We think you need these skills to ace Data Analyst (Mid Level) in London
Some tips for your application 🫡
Tailor Your CV: Make sure your CV speaks directly to the Data Analyst role. Highlight your experience with SQL, Excel, and any relevant projects you've owned from start to finish. We want to see how you can bring value to our team!
Craft a Compelling Cover Letter: Your cover letter is your chance to shine! Use it to tell us why you're passionate about data and how your skills align with our mission at StudySmarter. Don't forget to mention any experience with A/B testing or data visualisation tools.
Showcase Your Analytical Skills: In your application, include examples of how you've used data to influence decisions or solve problems. We love seeing clear storytelling with data, so make sure to highlight your analytical mindset and any relevant metrics you've worked with.
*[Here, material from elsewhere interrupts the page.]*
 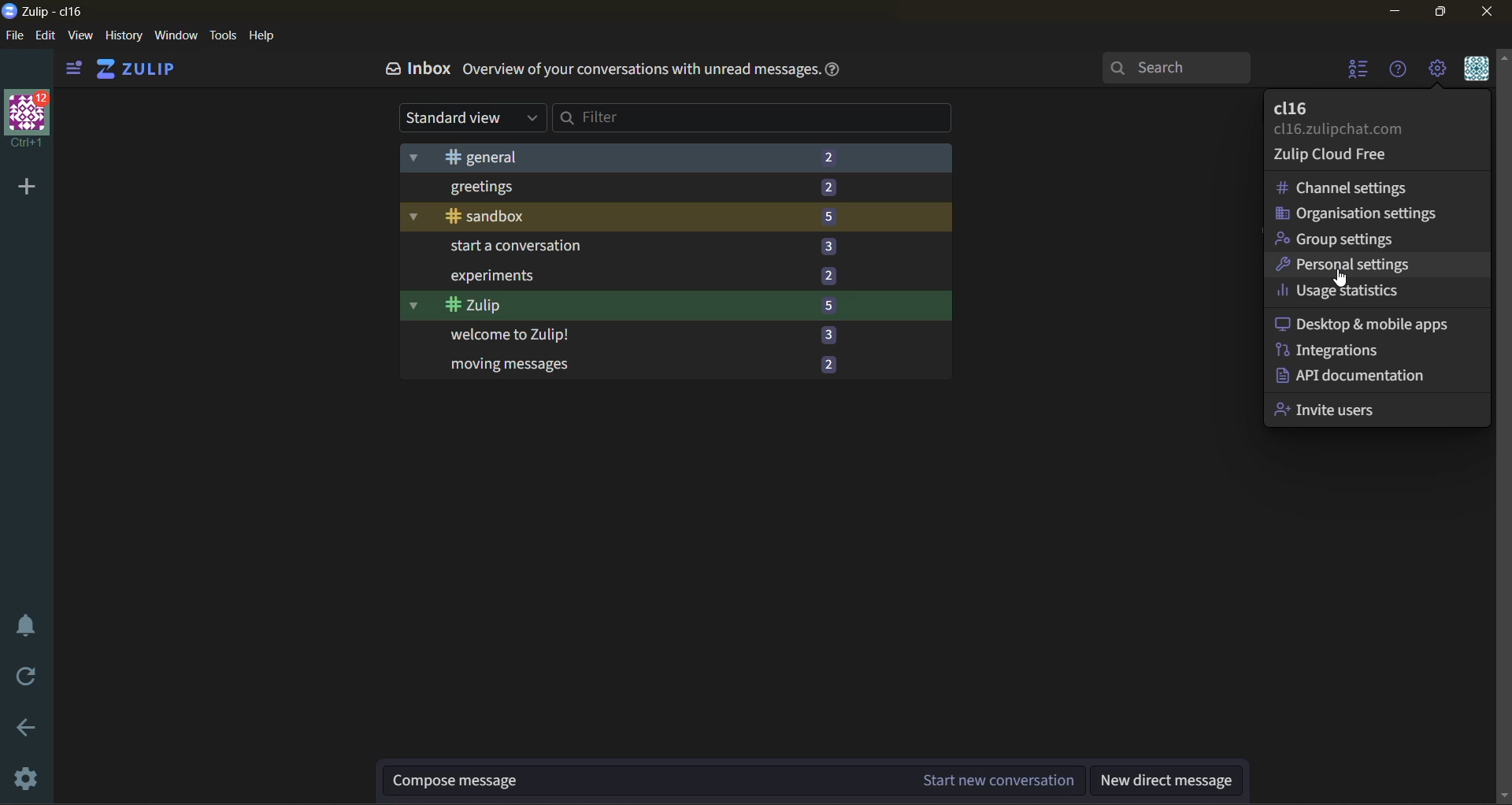 What do you see at coordinates (1177, 68) in the screenshot?
I see `search` at bounding box center [1177, 68].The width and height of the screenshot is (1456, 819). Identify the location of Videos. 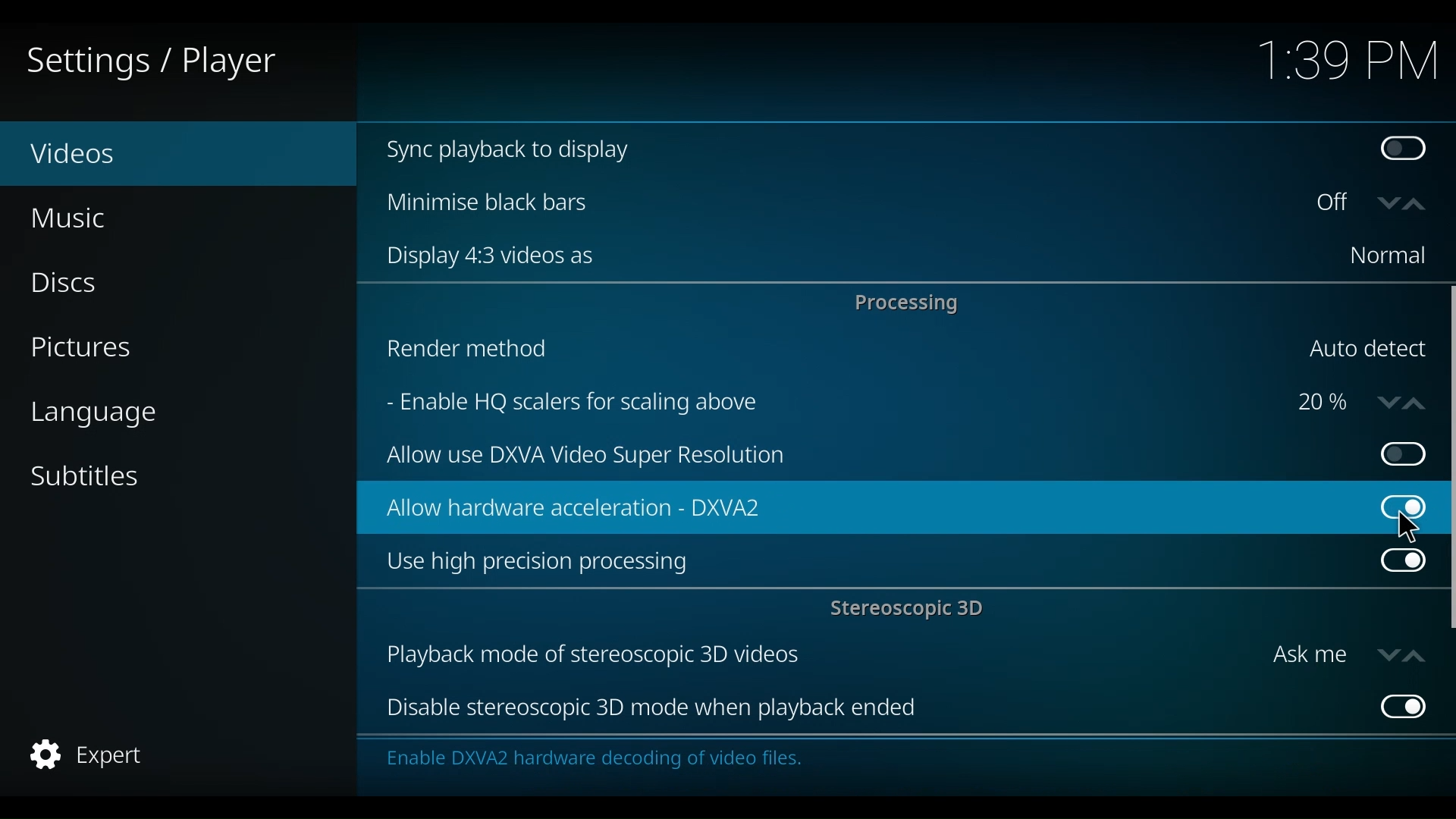
(106, 155).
Apply Through Our Website: We encourage you to apply directly through our website for the best chance of getting noticed. It’s super easy, and you'll be one step closer to joining our awesome Data & Analytics team!
How to prepare for a job interview at Dataanalystjobs
✨Know Your Data Tools
Make sure you’re familiar with the tools mentioned in the job description, especially SQL and Power BI. Brush up on your skills and be ready to discuss how you've used these tools in past projects. Being able to demonstrate your proficiency will show that you're a strong candidate.
✨Prepare for Scenario Questions
Expect questions that ask you to solve real-world problems or analyse data scenarios. Think about how you would approach A/B testing or how you’ve influenced stakeholders with data insights in the past. Practising these scenarios can help you articulate your thought process clearly.
✨Showcase Your Collaboration Skills
Since this role involves working closely with various teams, be prepared to discuss your experience collaborating with different stakeholders. Share specific examples of how you’ve communicated complex data insights to non-technical audiences and how you’ve prioritised competing requests.
✨Demonstrate Your Experimentation Mindset
Highlight your understanding of experimentation and measurement. Be ready to talk about any A/B tests you've designed or analysed, and how you tracked their outcomes. This will show that you not only understand the theory but have practical experience applying it.